At its meeting this week, the Monetary Policy Committee (MPC), which sets monetary policy to meet the Bank’s 2% inflation target, voted by a majority of 8-1 to increase the base rate by 0.15 percentage points.
The BoE’s base rate had been sitting at its lowest level in history since March 2020, when the Bank first slashed rates to 0.1% as the UK was faced with the first wave of COVID-19.
Speculation that the BoE was to raise rates at the MPC’s December meeting had been growing, and following yesterday’s figures from the Office for National Statistics (ONS) that revealed CPI inflation had hit 5.1% – its highest level in 10 years – the Committee stated that the increase was “warranted” at its latest meeting.
“Although the Omicron variant is likely to weigh on near-term activity, its impact on medium-term inflationary pressures is unclear at this stage,” the Bank also said.
Commenting, CEO of national broker Loan.co.uk, Paul McGerrigan, described the rate increase as “terrible news” for mortgage borrowers.
“Those on tracker rates, SVRs and with fixed terms coming to an end will be hit, and after a difficult year this will mean a less-than-merry Christmas for many,” McGerrigan said.
“Whilst raising interest rates was inevitable at some point to dampen inflation, it would have been better to wait until February so that borrowers would have a chance to process their Christmas expenditure and plan for the year ahead.”
However, TMA development director, Lisa Martin, said that the move could now create a “great opportunity” for brokers to support remortgaging borrowers.
“While the prospect of a rate hike has already pushed some high street lenders to raise mortgage rates, the market does remain extremely competitive with overall rates still below March 2020 levels,” Martin commented.
“There is now a great opportunity for brokers to support remortgaging borrowers in this new climate by helping them to find one of the great deals that are still available at this time.

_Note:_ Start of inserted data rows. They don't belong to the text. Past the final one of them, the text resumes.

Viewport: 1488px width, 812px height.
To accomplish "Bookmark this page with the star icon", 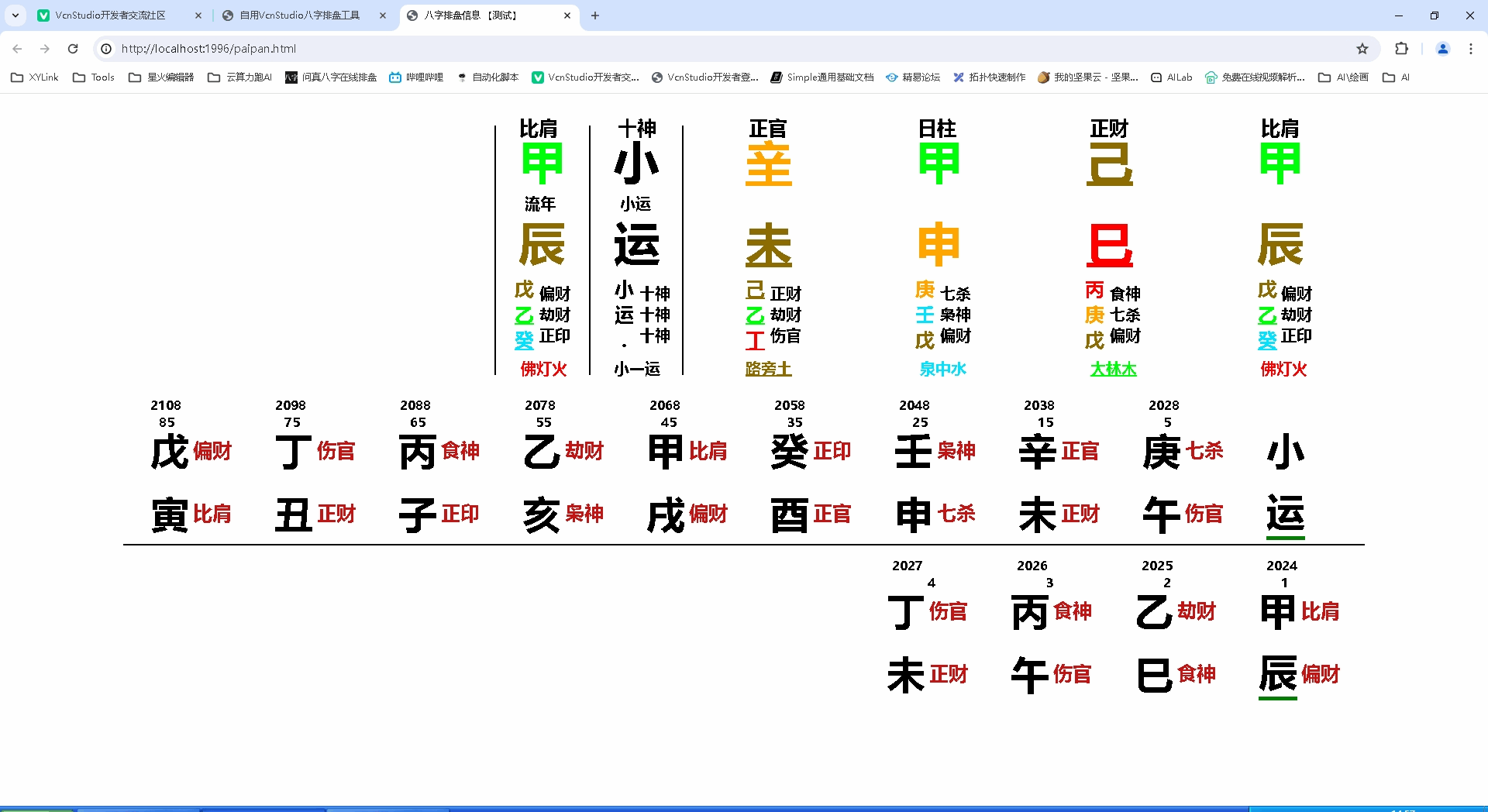I will [x=1362, y=49].
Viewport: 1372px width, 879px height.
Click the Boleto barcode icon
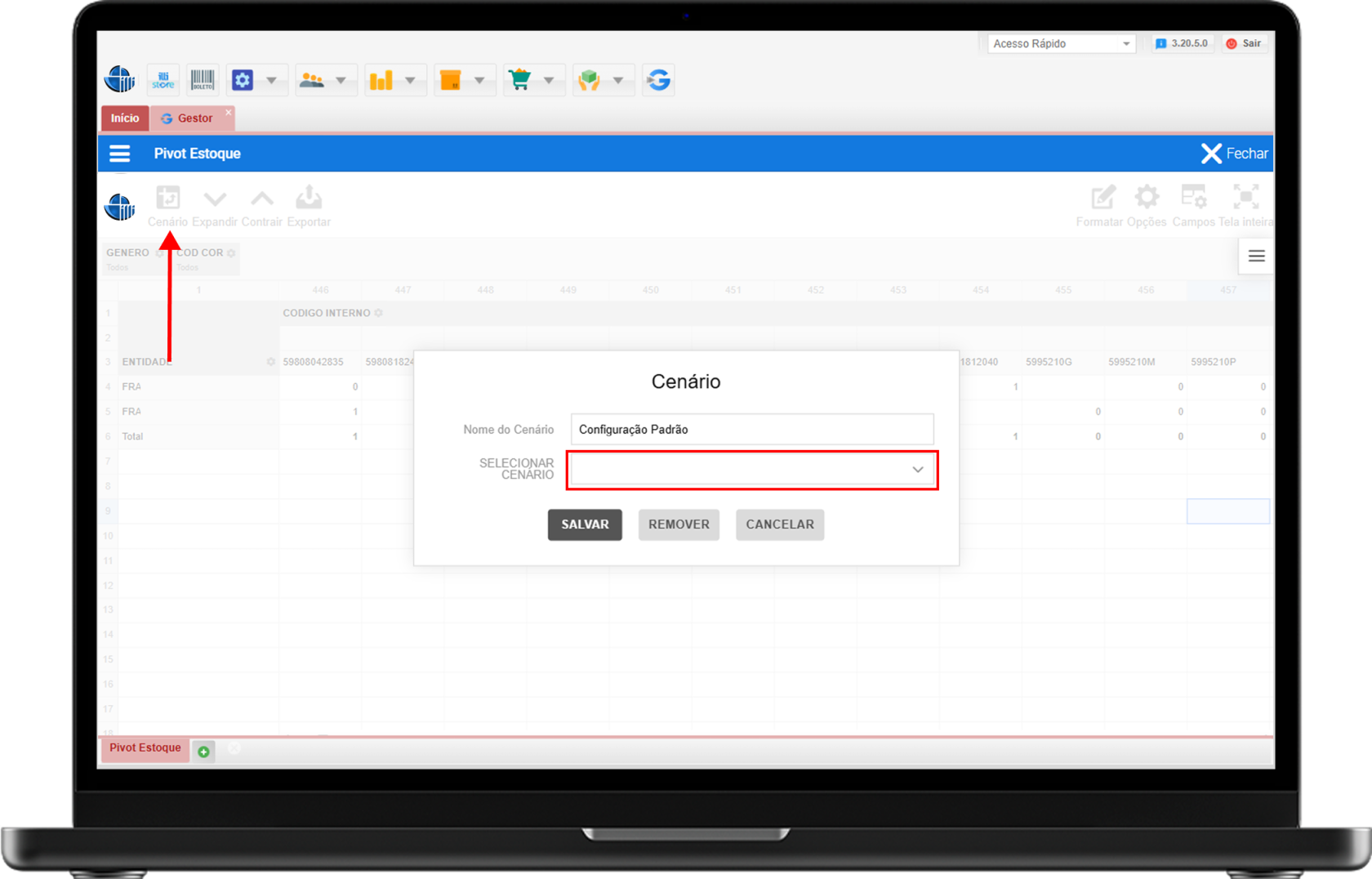tap(203, 80)
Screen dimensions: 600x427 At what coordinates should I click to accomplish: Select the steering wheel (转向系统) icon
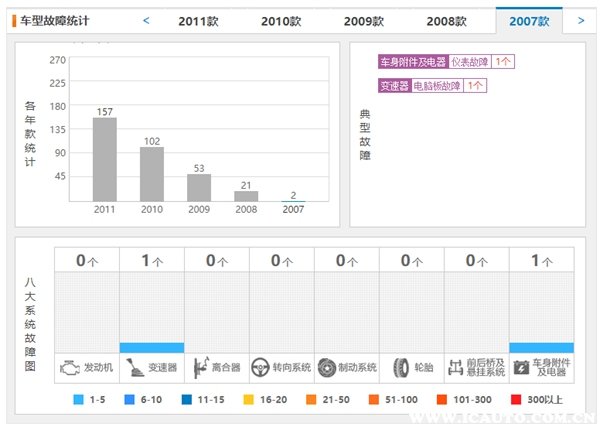pyautogui.click(x=261, y=367)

For those with complex financial situations, seeking advice is also more important than ever, and brokers should act now to help their customers lock into appropriate, affordable products while they can.”
Commenting on the impact the rise may have on consumer spending, Killik & Co associate investment director, Rachel Winter, added: “Consumer confidence has taken a hit and spending has shifted from in-store to online as more people remain at home. Although businesses have spent the last 18 months adapting to a multitude of coronavirus measures and are now much more well placed to operate remotely, the outlook for the first quarter of 2022 looks rather bleak.
“Despite today’s rise, interest rates remain at relatively low levels. Savers should therefore continue to look for alternative ways to earn returns on their savings. With inflation so high, stashing cash or keeping it idle in banks should be avoided. Those looking to make their money work harder should consider investing as the stock market has historically delivered above-inflation returns over long time periods.”